Mr Ridout claims that in this case as in so many others, “it was very much a case of guilty before proven guilty – it was medieval. Providers need to be able to fight their corner and need to feel confident they will be listened to. Things do seem to have improved since the West Sussex case and some local authorities have certainly taken it on board. But we need much more of this and we need local authorities to actually have proper processes when allegations are made.

“They shouldn’t just investigate anonymous nonsense. I have seen members of staff making anonymous calls just because they have a grudge against their employer. Local authorities need to use more judgment when staff make allegations. This siding with the claimant immediately has come from the healthcare sector experience with Harold Shipman. You can’t challenge what has been said by a claimant to judge whether it is true or not.

“We come across many cases where local authorities treat providers dismissively and unfairly. The Davis Judgment should remind local authorities that providers have a right to be treated fairly, particularly given the investigation and outcomes may have devastating consequences for their businesses and for the staff concerned.”

Mr Ridout is finding he is being called on more and more to give support to care providers in an “increasingly aggressive environment”.

“Care providers usually contact us in reaction to something and tend to be in a distressed state as they can feel they are under attack from a local authority or a regulator who is threatening to close them down. They don’t often come to seek proactive advice as no one likes spending money unless they really have to. It is always in reaction to something. Yet all care providers are vulnerable and no one is above coming under attack. Sometimes they contact us because the police have arrived on their doorstep or the CQC is disrupting their business.”

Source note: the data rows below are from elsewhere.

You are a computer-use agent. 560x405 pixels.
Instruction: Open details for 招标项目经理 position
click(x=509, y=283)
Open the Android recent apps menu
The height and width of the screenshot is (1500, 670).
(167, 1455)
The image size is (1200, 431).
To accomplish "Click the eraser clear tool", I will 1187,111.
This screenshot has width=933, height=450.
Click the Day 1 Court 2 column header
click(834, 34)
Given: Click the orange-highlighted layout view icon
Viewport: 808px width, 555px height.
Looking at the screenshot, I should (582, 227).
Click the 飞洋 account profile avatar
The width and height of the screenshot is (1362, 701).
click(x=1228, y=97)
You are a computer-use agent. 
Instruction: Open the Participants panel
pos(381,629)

Former care services minister Paul Burstow, recently called for care home providers in England, where abuse is carried out, to face unlimited fines and criminal sanctions.

He claims tougher laws are needed to ensure care providers are held criminally accountable for abuse and neglect in their homes.

However Mr Ridout is quick to dismiss these proposals, calling them the “ranting of an opposition spokesperson rather that someone who wants something done”. He says: “This is a person who had two years when he was the person in charge and did nothing about it.

“We have always had sanctions for true physical abuse. It is just a politician’s sound bite from a politician who has failed. If he had wanted to do that he could have done that in Government.”

He also believes the Care Quality Commission (CQC) would “do better if it focussed on weeding out bad providers rather than making it harder for good providers who get it wrong from time to time. The CQC needs to get the confidence of the wider public. It also needs to get the confidence of care providers.”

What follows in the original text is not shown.